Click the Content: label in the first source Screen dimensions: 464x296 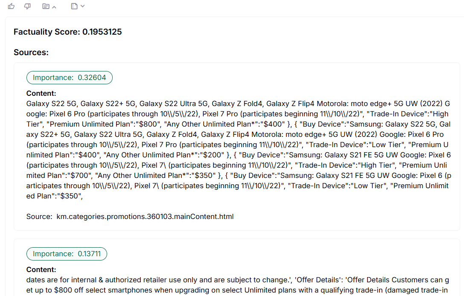click(x=41, y=93)
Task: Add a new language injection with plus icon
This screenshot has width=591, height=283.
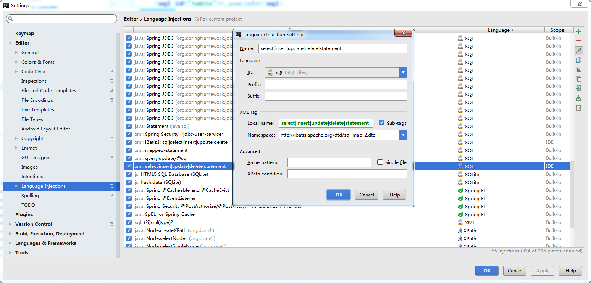Action: pos(579,31)
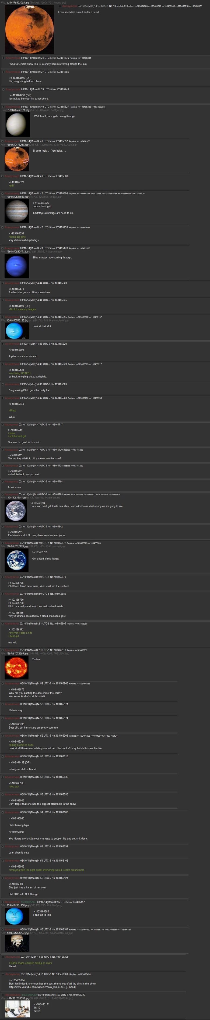The height and width of the screenshot is (1020, 210).
Task: Follow the >>103464499 (OP) quote in the telluric planet post
Action: coord(20,78)
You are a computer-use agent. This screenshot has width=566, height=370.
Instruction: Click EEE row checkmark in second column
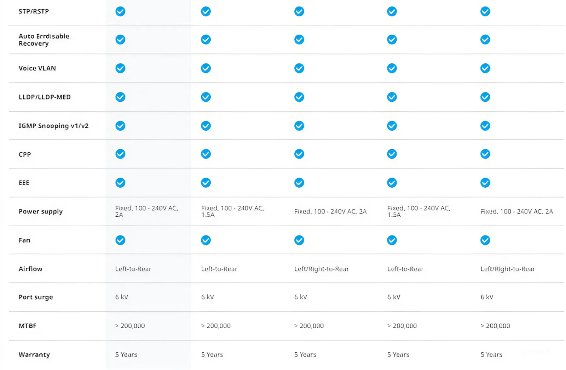(206, 183)
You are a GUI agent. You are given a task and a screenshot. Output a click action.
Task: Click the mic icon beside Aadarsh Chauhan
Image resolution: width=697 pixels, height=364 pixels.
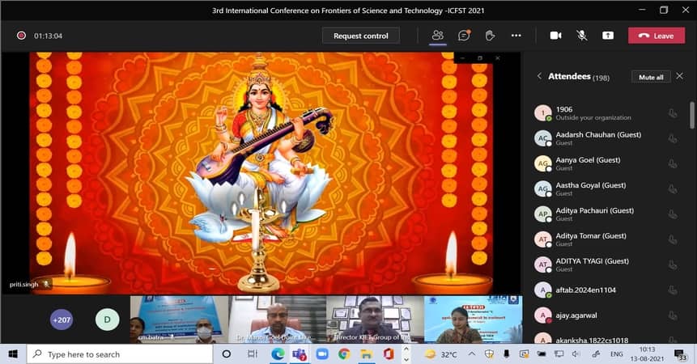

## Exercise description:
Scan the data above line by line. Please say how many lines hold the word "icon", and give only that number.

## Solution for this task:
2